Bakewell - a story of ancient gangsters
Is this linked to the story of Robin Hood
The Derbyshire Dales town of Bakewell is synonymous with Bakewell Pudding. Not the Bakewell Tarts or Mr Kipling’s Bakewell Slices. Those tasty morsels do take their name from Bakewell. The original pudding, though, is very different to those. However, I am not writing about food today!
While researching the town of Bakewell, I came across a story I had to share with you. Before I do, let me tell you a little about Bakewell, and then I will get into this most intriguing story.
Bakewell is a small town with many houses and shops built in Derbyshire stone. The population is under 4000. The shallow River Wye flows through it and is popular with tourists who come not just for the Bakewell Pudding but to take in the area's scenery and enjoy the hospitality this town offers. It’s a pleasant walk along the river through the town, and there are plenty of seats. As I walked along this area, several large trout and the proverbial collection of ducks were to be seen.
You will find plenty of people in the town if you visit on a Monday, as that is market day when the farmers bring their livestock and other traders sell a variety of wares.

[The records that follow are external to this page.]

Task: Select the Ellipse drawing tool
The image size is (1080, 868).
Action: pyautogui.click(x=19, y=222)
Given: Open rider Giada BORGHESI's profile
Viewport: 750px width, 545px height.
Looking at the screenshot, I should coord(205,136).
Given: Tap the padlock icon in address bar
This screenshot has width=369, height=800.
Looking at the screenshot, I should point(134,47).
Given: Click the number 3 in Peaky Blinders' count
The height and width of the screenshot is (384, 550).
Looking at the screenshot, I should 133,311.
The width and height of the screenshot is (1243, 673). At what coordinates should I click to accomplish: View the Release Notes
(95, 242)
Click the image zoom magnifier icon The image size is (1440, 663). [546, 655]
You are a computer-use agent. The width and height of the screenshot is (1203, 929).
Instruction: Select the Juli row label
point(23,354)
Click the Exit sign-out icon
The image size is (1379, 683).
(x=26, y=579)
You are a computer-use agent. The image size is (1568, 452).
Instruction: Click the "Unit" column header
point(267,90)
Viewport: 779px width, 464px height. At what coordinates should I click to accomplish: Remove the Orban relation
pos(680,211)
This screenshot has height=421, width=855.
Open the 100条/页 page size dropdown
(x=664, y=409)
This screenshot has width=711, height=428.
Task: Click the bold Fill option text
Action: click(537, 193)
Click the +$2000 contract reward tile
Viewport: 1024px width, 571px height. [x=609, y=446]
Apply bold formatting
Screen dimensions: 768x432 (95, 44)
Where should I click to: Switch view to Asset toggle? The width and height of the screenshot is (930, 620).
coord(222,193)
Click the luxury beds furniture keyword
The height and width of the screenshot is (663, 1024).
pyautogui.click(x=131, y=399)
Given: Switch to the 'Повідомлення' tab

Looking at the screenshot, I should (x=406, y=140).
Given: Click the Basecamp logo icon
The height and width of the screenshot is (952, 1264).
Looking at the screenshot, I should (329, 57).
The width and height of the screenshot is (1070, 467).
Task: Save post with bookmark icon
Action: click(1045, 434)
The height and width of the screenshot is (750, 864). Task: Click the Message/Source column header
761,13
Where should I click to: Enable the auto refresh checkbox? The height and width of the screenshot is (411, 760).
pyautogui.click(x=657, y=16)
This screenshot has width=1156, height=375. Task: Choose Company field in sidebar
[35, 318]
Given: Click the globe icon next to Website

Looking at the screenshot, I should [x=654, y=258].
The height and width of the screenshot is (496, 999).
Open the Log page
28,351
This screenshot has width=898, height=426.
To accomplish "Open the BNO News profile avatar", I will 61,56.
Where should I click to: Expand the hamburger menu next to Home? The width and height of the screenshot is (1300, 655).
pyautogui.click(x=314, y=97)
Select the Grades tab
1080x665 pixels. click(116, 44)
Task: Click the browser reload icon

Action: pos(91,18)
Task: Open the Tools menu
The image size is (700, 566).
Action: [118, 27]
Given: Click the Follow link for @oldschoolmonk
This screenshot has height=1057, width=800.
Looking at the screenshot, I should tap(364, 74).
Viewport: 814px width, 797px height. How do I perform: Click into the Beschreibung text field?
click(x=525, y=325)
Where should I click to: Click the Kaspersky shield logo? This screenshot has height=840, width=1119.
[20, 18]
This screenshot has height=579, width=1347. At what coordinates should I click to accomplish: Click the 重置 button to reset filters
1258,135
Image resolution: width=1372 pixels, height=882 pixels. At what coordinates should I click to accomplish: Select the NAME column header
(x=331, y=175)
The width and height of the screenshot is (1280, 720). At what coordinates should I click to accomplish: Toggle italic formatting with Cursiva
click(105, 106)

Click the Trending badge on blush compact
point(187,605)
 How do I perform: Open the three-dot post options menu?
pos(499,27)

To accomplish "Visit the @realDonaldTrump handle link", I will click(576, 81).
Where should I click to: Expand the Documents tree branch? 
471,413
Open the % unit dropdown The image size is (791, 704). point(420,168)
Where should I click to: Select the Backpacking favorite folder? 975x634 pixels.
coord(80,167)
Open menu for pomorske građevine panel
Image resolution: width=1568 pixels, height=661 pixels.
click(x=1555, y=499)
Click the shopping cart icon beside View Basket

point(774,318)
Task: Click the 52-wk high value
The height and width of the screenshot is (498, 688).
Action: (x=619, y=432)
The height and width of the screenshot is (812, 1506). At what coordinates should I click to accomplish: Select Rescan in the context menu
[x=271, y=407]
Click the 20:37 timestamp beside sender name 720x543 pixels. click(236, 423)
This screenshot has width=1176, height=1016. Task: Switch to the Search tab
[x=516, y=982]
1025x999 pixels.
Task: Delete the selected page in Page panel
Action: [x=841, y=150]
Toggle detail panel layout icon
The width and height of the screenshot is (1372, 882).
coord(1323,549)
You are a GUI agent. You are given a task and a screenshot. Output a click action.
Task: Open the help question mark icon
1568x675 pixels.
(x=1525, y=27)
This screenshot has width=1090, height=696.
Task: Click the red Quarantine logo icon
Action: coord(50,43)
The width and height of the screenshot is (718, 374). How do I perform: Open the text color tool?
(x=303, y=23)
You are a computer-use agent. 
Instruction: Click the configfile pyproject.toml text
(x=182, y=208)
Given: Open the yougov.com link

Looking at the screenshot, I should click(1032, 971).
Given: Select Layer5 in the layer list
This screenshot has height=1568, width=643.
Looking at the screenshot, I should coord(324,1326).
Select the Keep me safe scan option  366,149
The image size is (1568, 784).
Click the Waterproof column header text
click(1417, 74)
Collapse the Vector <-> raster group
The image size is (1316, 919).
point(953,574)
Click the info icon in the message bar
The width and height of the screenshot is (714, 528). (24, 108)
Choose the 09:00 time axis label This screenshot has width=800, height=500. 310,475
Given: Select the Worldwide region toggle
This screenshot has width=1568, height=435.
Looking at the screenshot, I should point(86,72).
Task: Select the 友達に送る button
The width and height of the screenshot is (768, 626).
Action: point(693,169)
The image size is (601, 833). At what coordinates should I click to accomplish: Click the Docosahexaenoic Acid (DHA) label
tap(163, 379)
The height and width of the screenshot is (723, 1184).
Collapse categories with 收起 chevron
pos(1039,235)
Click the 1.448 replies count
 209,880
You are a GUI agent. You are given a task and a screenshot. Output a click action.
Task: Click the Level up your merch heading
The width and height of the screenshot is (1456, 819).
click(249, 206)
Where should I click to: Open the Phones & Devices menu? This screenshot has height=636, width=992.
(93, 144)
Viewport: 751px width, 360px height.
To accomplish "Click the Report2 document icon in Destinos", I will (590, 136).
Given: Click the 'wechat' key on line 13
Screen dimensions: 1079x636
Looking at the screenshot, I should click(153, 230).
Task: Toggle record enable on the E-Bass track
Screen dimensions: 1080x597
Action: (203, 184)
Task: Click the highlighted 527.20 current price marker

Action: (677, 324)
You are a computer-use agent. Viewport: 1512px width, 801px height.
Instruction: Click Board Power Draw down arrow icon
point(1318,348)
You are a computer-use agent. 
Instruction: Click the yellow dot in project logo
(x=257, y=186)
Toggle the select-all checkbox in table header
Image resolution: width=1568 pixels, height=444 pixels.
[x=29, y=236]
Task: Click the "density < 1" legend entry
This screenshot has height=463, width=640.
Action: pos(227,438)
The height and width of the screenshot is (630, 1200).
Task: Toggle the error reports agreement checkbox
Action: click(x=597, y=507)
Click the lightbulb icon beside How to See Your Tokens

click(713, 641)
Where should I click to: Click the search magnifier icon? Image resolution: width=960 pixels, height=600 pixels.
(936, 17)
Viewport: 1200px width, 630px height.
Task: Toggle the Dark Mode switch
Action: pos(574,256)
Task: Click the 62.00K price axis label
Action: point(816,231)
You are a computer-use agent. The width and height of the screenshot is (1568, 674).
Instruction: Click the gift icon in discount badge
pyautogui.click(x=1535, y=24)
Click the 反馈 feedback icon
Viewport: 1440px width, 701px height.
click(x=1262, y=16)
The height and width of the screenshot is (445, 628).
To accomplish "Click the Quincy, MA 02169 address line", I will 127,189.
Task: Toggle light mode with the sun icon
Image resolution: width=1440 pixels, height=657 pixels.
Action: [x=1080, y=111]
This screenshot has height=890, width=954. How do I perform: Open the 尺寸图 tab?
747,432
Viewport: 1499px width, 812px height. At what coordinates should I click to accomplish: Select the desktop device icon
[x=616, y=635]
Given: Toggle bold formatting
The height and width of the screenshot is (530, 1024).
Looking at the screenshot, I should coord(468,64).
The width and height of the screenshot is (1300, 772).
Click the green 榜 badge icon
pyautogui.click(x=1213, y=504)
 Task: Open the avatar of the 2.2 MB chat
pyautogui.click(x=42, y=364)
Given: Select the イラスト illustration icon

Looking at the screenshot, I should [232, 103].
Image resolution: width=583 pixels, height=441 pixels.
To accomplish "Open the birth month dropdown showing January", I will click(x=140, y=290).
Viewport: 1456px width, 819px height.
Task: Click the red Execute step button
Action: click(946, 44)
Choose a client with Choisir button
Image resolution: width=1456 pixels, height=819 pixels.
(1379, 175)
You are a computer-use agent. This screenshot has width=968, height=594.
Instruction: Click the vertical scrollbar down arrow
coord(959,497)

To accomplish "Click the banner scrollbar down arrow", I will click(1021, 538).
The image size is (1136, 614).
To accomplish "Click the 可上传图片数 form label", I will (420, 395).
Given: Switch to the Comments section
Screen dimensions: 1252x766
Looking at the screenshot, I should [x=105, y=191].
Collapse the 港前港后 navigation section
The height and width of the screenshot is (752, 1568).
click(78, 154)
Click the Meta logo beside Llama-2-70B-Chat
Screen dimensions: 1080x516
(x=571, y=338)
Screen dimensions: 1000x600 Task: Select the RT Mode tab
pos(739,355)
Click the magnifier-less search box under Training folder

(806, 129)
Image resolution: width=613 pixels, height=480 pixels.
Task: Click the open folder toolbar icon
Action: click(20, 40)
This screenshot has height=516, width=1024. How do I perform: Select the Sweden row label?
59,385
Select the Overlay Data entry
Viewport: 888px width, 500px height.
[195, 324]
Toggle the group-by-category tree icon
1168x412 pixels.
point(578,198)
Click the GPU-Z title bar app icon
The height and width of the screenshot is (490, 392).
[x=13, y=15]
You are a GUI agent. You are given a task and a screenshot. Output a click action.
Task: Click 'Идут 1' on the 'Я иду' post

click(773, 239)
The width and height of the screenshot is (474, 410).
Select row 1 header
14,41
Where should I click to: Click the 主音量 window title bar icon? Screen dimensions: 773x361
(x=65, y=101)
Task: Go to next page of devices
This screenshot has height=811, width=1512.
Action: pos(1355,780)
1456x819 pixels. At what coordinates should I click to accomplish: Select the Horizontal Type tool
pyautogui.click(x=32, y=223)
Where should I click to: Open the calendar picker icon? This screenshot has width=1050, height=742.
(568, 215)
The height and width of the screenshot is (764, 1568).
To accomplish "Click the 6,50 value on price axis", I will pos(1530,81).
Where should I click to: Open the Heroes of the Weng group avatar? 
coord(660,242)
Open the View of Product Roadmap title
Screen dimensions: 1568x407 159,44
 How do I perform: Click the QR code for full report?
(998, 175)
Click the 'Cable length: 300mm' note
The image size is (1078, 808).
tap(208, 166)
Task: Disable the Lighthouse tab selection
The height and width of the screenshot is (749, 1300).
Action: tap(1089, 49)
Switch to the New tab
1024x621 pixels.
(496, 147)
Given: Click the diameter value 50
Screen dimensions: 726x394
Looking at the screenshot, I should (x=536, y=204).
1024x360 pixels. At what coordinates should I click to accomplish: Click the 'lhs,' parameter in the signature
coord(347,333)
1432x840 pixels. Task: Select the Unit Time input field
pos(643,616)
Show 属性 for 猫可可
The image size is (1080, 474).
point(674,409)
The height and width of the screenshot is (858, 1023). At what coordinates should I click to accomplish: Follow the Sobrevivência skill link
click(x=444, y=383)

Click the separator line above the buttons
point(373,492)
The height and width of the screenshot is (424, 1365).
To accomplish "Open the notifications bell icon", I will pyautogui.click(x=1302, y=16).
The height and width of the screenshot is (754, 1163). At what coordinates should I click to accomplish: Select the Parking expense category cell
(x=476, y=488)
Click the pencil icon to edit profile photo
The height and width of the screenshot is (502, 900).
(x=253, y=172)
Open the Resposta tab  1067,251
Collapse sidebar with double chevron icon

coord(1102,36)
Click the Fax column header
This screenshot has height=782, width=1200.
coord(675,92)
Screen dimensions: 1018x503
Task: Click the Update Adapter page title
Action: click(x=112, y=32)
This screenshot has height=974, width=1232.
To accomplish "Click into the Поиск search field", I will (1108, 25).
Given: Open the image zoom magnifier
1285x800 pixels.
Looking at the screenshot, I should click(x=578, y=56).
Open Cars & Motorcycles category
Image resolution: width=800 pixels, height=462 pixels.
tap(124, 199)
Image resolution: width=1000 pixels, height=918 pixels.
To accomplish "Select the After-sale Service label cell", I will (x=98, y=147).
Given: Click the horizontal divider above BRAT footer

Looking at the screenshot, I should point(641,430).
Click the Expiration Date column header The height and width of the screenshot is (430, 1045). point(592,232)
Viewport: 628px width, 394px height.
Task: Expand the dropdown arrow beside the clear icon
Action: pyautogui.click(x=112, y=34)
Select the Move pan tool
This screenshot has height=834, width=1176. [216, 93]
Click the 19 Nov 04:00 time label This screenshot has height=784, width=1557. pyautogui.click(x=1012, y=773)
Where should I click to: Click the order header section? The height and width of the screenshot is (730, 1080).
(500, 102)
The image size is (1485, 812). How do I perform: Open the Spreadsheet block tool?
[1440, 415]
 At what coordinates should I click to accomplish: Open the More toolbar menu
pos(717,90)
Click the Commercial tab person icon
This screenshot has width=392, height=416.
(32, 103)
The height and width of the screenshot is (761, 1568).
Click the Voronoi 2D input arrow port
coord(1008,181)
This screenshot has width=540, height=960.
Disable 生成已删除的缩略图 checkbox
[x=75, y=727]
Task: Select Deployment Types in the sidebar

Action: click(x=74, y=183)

The oldest bridge across the river is on the northeast side of the town and dates to 1664, and it still carries a great deal of modern traffic across it. See the photo above.
Our story, though, came to light when I was looking for information about the church. This led me to investigate the story of a 14th-century gang terrorising the wealthy. They were very much the equivalent of the Mafia. Murder, extortion, kidnap, protection rackets and theft were all in their lawless toolbox.